Liver and Bile
J Hepatol. 2022;76(2):302–10
Incidence of liver- and non-liver-related outcomes in patients with HCV-cirrhosis after SVR
Background and aims: As the long-term benefits of a sustained virological response (SVR) in hepatitis C virus (HCV)-related cirrhosis following direct-acting antiviral (DAA) treatment remain undefined, the authors assessed the incidence and predictors of liver-related events (LREs), non-liver-related events (NLREs) and mortality in DAA-treated patients with cirrhosis.
Methods: Consecutive patients with cirrhosis and SVR were enrolled in a longitudinal, single-center study, and divided into 3 cohorts: Cohort A (Child-Pugh A without a previous LRE), Cohort B (Child-Pugh B or Child-Pugh A with prior non-hepatocellular carcinoma [HCC] LREs), Cohort C (previous HCC).

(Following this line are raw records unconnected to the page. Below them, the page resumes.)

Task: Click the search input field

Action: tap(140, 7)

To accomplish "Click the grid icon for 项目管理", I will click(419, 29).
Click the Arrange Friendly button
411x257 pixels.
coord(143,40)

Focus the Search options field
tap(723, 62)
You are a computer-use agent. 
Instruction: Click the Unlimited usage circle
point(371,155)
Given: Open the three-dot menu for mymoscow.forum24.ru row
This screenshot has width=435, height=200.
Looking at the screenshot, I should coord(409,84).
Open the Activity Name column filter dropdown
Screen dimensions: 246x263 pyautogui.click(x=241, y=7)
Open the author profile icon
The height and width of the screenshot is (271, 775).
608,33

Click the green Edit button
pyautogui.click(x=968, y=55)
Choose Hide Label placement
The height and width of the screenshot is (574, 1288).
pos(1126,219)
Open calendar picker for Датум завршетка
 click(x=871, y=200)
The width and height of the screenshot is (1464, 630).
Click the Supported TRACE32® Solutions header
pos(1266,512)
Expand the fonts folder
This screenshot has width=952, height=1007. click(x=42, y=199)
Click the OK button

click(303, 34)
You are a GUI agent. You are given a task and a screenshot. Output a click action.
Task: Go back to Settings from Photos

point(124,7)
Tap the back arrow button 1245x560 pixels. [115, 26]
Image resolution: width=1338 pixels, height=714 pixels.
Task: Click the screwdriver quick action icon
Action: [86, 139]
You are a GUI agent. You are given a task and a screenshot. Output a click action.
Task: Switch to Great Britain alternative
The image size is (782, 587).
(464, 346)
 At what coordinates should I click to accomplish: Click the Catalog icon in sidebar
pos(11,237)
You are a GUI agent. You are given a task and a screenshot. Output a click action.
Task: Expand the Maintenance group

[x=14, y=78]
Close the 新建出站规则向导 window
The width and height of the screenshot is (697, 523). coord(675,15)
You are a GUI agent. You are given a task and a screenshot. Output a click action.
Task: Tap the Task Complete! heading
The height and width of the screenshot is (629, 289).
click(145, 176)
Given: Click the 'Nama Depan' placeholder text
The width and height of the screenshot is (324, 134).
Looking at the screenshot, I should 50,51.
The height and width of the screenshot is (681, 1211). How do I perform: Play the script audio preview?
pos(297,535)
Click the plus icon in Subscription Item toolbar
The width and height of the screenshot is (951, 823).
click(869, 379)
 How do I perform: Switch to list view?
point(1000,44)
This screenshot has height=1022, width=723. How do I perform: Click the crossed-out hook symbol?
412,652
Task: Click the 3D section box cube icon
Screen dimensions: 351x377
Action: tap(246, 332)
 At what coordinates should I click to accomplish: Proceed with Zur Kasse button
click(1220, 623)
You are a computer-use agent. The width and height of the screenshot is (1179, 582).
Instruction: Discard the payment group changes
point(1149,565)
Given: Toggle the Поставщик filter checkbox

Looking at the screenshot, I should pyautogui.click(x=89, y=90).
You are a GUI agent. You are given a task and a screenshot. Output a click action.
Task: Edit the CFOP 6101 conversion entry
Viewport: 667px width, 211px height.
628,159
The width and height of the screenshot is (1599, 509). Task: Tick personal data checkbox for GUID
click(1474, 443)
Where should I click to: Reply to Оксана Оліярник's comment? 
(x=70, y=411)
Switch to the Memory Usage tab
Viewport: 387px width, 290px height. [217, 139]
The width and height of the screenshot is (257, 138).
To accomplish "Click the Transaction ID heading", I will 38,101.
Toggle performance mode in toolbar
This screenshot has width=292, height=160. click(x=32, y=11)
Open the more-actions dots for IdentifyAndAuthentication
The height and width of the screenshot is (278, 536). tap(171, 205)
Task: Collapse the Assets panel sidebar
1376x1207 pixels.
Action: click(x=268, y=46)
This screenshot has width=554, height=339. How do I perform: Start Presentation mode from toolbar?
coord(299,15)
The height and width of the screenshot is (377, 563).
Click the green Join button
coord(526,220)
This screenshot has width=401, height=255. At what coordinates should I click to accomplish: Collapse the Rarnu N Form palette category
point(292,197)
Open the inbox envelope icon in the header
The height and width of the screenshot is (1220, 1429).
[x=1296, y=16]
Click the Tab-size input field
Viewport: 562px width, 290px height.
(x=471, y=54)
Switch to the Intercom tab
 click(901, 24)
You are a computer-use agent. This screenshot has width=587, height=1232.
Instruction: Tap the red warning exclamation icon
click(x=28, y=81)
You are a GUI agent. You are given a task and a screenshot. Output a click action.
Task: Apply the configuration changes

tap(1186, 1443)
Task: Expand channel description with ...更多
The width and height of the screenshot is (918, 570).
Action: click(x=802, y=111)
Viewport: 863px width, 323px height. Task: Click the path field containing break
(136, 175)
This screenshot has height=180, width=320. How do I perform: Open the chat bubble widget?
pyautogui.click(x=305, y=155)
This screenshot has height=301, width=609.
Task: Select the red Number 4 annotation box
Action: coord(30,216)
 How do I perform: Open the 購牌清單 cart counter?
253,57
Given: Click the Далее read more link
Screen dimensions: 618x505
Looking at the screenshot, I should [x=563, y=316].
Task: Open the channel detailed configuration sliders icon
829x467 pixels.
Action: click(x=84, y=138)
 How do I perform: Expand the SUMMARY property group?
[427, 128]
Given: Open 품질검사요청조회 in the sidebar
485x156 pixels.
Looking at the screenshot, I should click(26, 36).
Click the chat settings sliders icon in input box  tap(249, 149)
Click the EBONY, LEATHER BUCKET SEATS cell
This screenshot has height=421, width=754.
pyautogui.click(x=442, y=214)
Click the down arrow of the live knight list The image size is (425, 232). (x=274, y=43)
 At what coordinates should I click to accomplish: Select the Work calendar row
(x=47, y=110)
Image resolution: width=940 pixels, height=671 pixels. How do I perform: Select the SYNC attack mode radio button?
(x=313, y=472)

Results: A total of 636 patients with cirrhosis (median 65 years-old, 58% males, 89% Child-Pugh A) were followed for 51 (8–68) months (Cohort A, n = 480; Cohort B, n = 89; Cohort C, n = 67). The 5-year estimated cumulative incidences of LREs were 10.4% in Cohort A versus 32.0% in Cohort B (HCC, 7.7% vs. 19.7%; ascites, 1.4% vs. 8.6%; variceal bleeding, 1.3% vs. 7.8%; encephalopathy, 0% vs. 2.5%) versus 71% in Cohort C (HCC only) (p < 0.0001). The corresponding figures for NLREs were 11.7% in Cohort A versus 17.9% in Cohort B versus 17.5% in Cohort C (p = 0.32). The 5-year estimated probabilities of liver-related versus non-liver-related deaths were 0.5% versus 4.5% in Cohort A, 16.2% versus 8.8% in Cohort B, and 12.1% versus 7.7% in Cohort C. The all-cause mortality rate in Cohort A was similar to the rate expected for the general population stratified by age, sex and calendar year according to the Human Mortality Database, while it was significantly higher in Cohort B.
Conclusions: Patients with cirrhosis and a sustained virological response on direct-acting antivirals (DAAs) face risks of liver-related and non-liver-related events and mortality; however, their incidence is strongly influenced by pre-DAA patient history.